There are times for all of us when life seems without purpose or meaning, when we wake to a sense of chaos like a great cat with its paws on our chests sucking our breath. What can we do? Where can we turn? Well, you can thank your lucky stars, say many among us, that the world is full of specialists who are working on all these problems; and you can turn to them, men and women who have put behind them all the ancient myths and dreams and superstitions and have dedicated themselves to finding solutions to these problems in the only place where solutions or anything else can be found -- which is here in the midst of the vast complexities of the cosmos itself: which is all there is or ever was or ever will be.

The existence of the church bears witness to the belief that there is only one thing you can say to such a view and that is that it is wrong. There is only one answer you can give to this terrible sanity, and that is that it is ultimately insane. The ancient myths and dreams of a power beyond power and a love beyond love that hold the cosmos itself, hold all things, in existence reflect a reality that we can deny only to our great impoverishment; and the dream of a holiness and mystery at the heart of things that humankind with all its ingenuity and wisdom can neither explain away nor live fully without goes on being dreamed. Moments continue to go up in flames like the bush in Midian to illumine, if only for a moment, a path that stretches before us like no other path. And such moments call out in a voice that, if we only had courage and heart enough, we would follow to the end of time.

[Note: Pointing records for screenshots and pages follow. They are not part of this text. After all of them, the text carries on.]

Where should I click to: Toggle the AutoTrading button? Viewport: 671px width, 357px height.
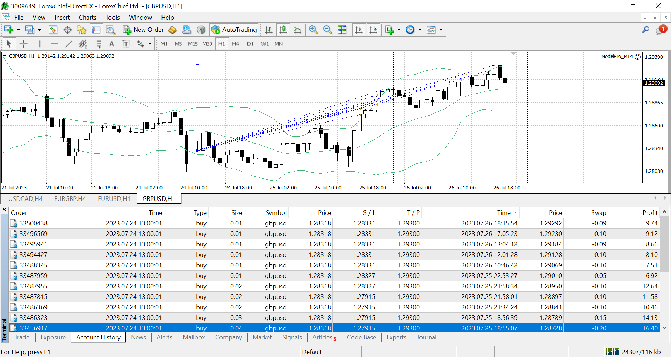pos(234,30)
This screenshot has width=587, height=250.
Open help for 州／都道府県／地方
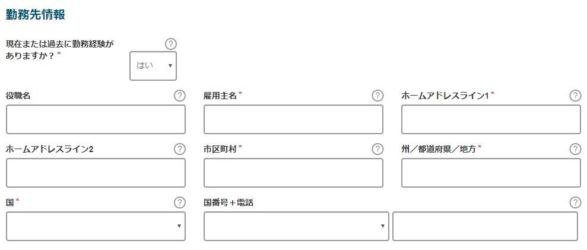pyautogui.click(x=575, y=149)
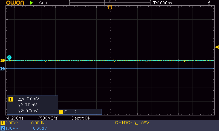Click the OWON logo
This screenshot has width=219, height=131.
(x=13, y=3)
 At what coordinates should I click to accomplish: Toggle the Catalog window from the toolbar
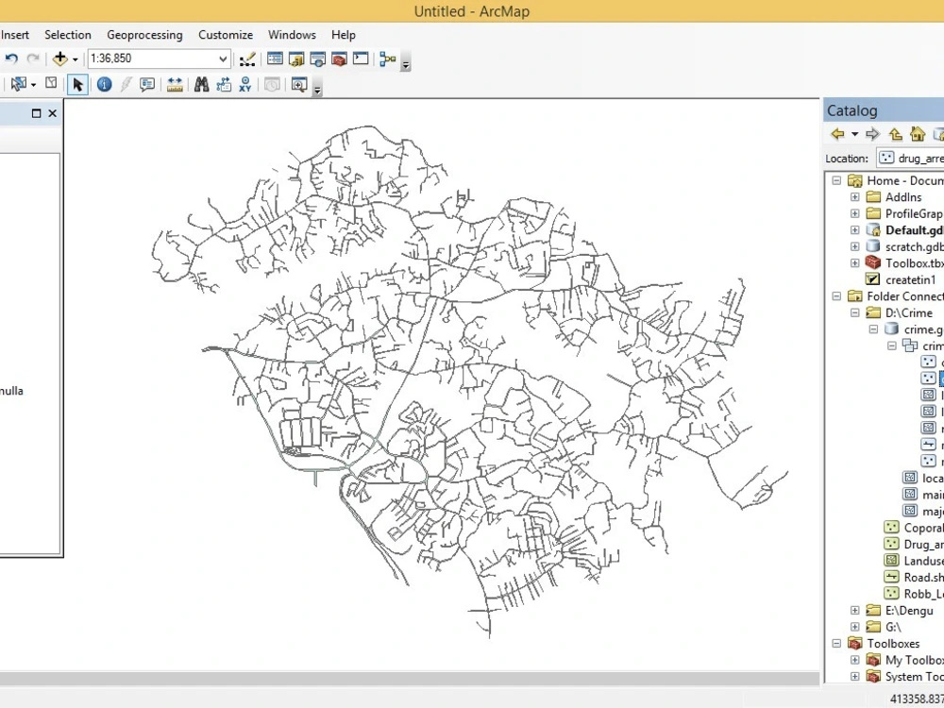[x=298, y=59]
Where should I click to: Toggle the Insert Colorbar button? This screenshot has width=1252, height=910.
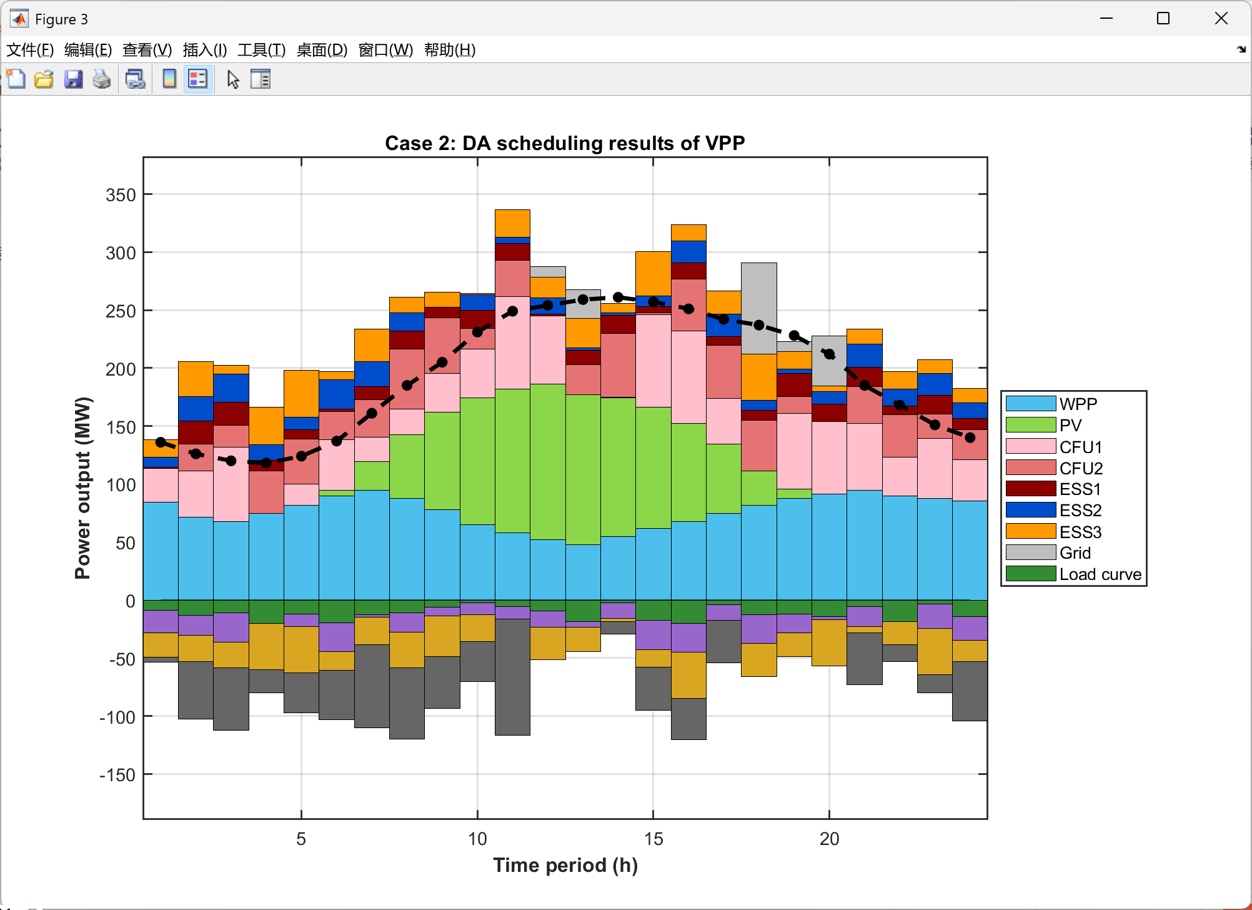tap(169, 79)

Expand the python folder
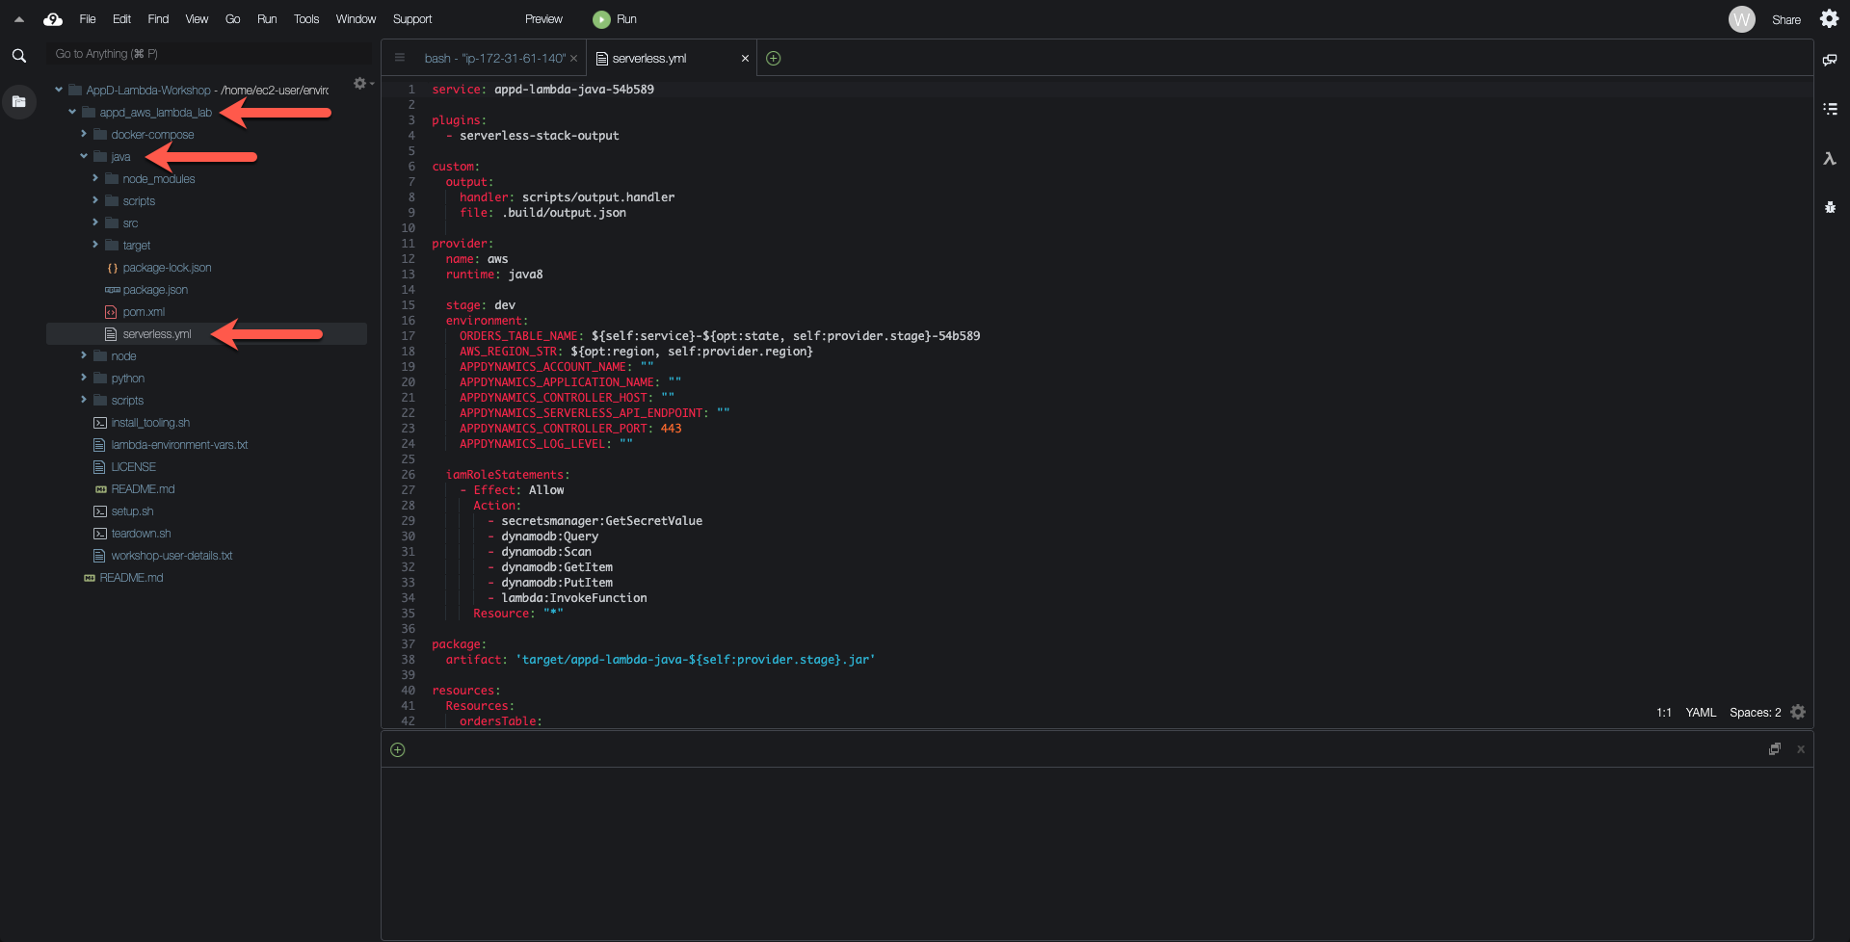point(84,379)
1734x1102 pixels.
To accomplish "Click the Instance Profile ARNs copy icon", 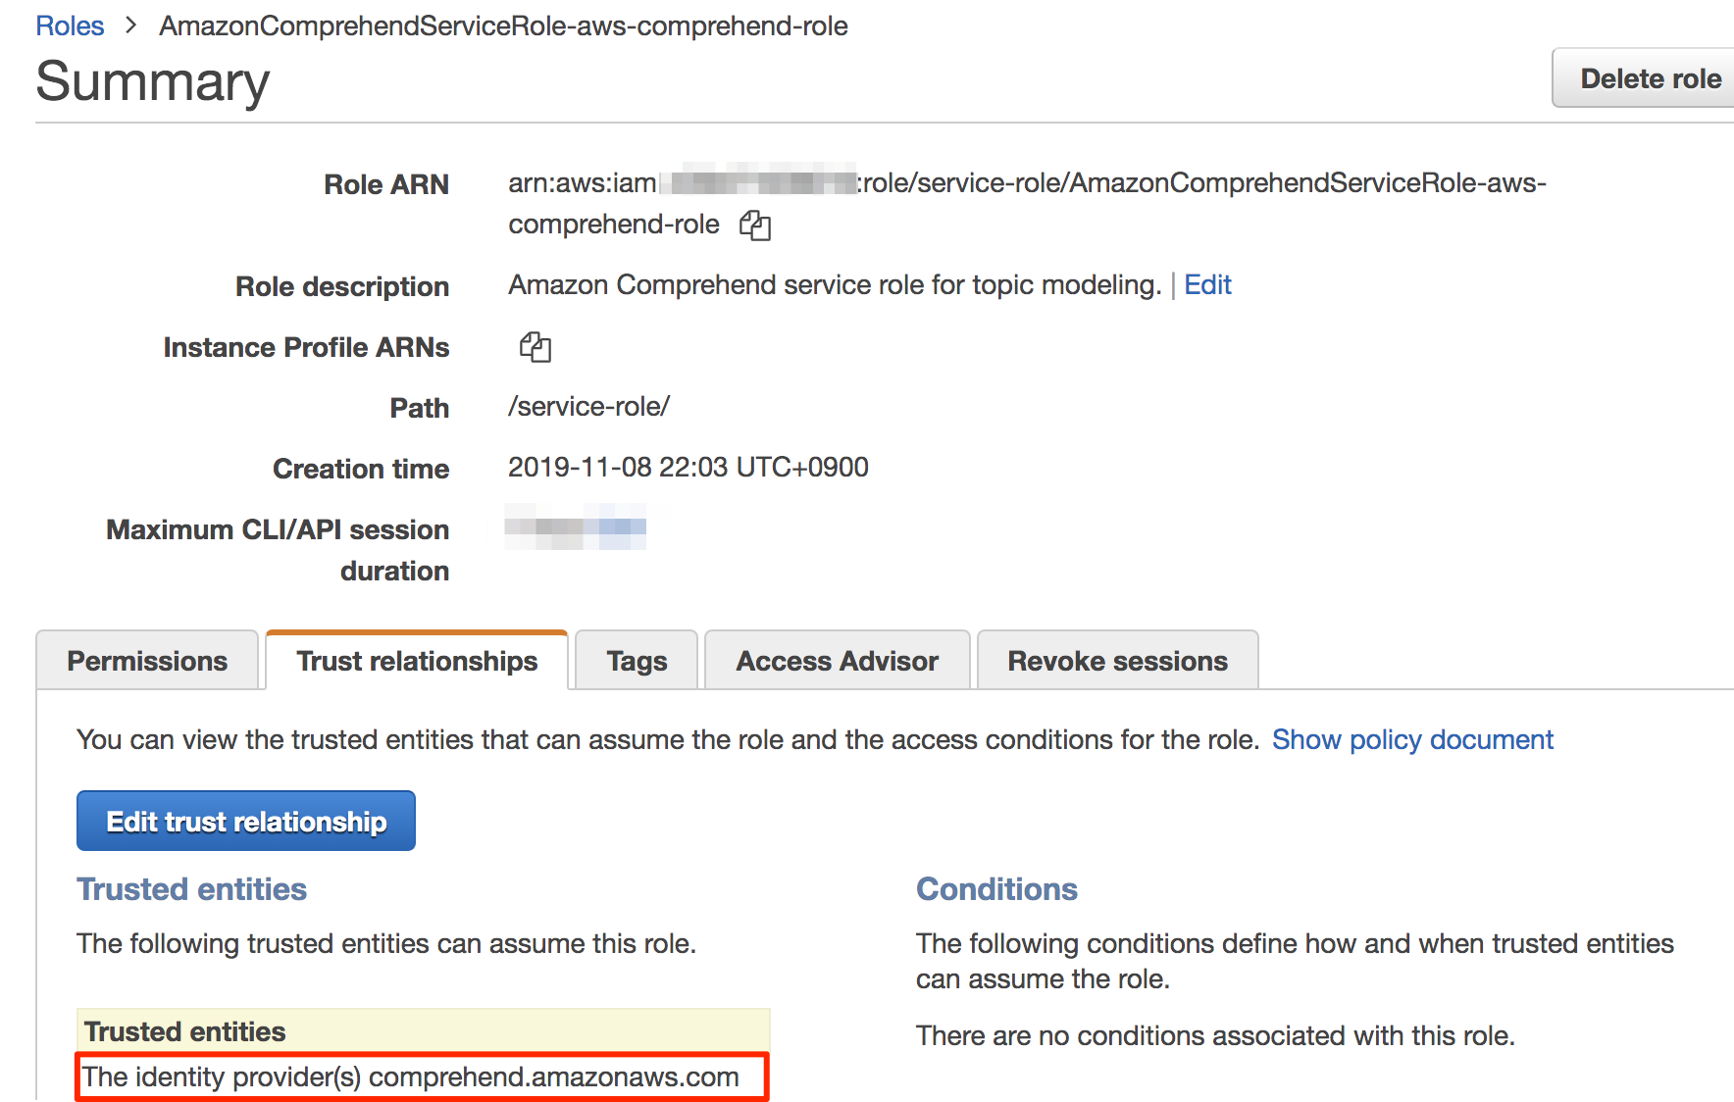I will point(536,347).
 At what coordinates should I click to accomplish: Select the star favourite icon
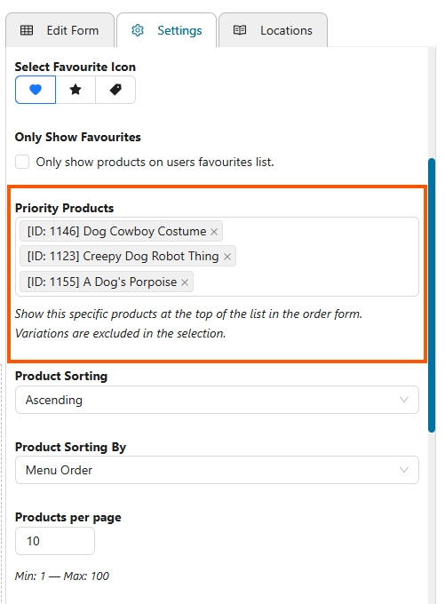pyautogui.click(x=75, y=90)
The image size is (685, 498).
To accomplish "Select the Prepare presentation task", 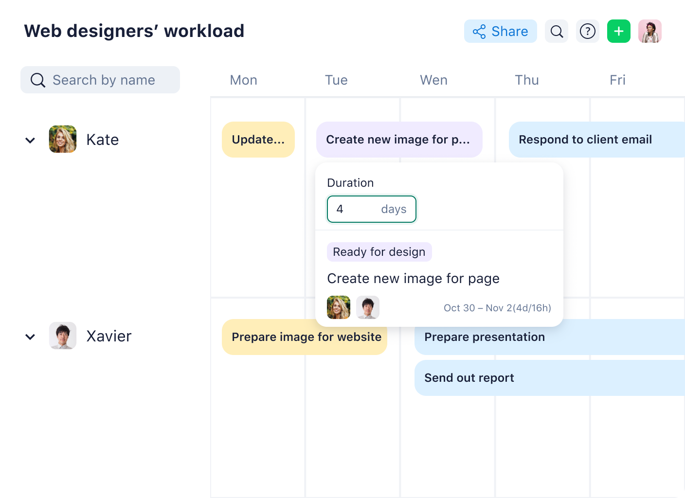I will pos(485,337).
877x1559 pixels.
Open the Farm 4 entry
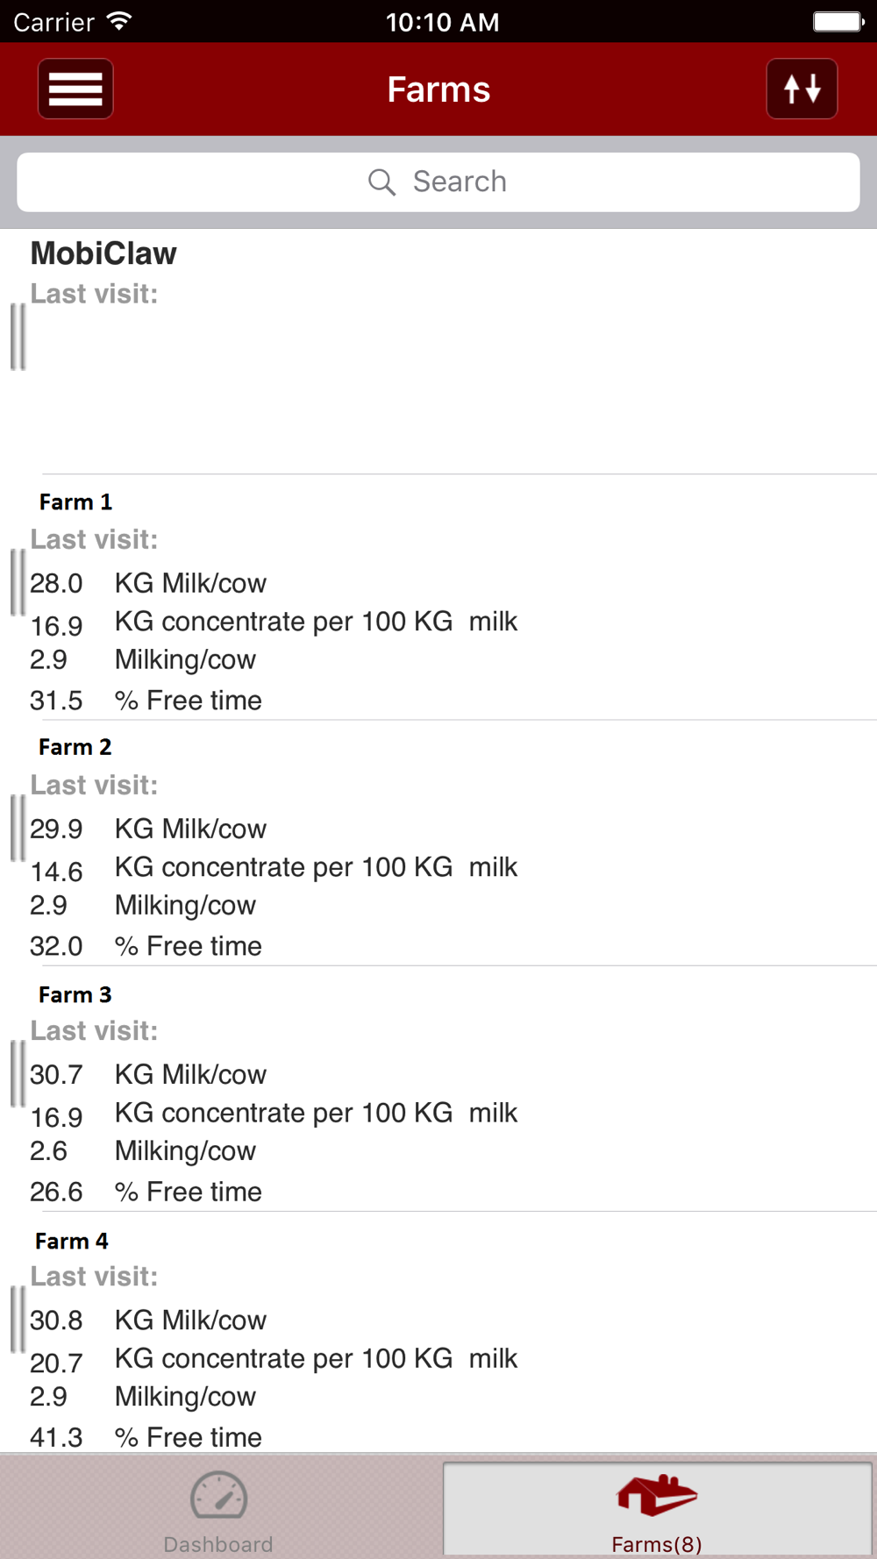click(72, 1241)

For a human being to say that the cosmos is all there is strikes me as like a worm in an apple saying that the apple is all there is. Even if we could solve all the problems of the cosmos and stood here healthy, solvent, adjusted, and proud in our knowledge at last, we would still stand here like Moses with the muck of our less-than-humanness on our shoes and the feeling in the pits of our stomachs that the cosmos can never entirely be home because we know as surely as we know anything that, though we have never seen it except in dreams, our true home lies somewhere else. Those dreams are the ultimate madness the church is built upon or, because those who call them madness are themselves madder still, the ultimate sanity.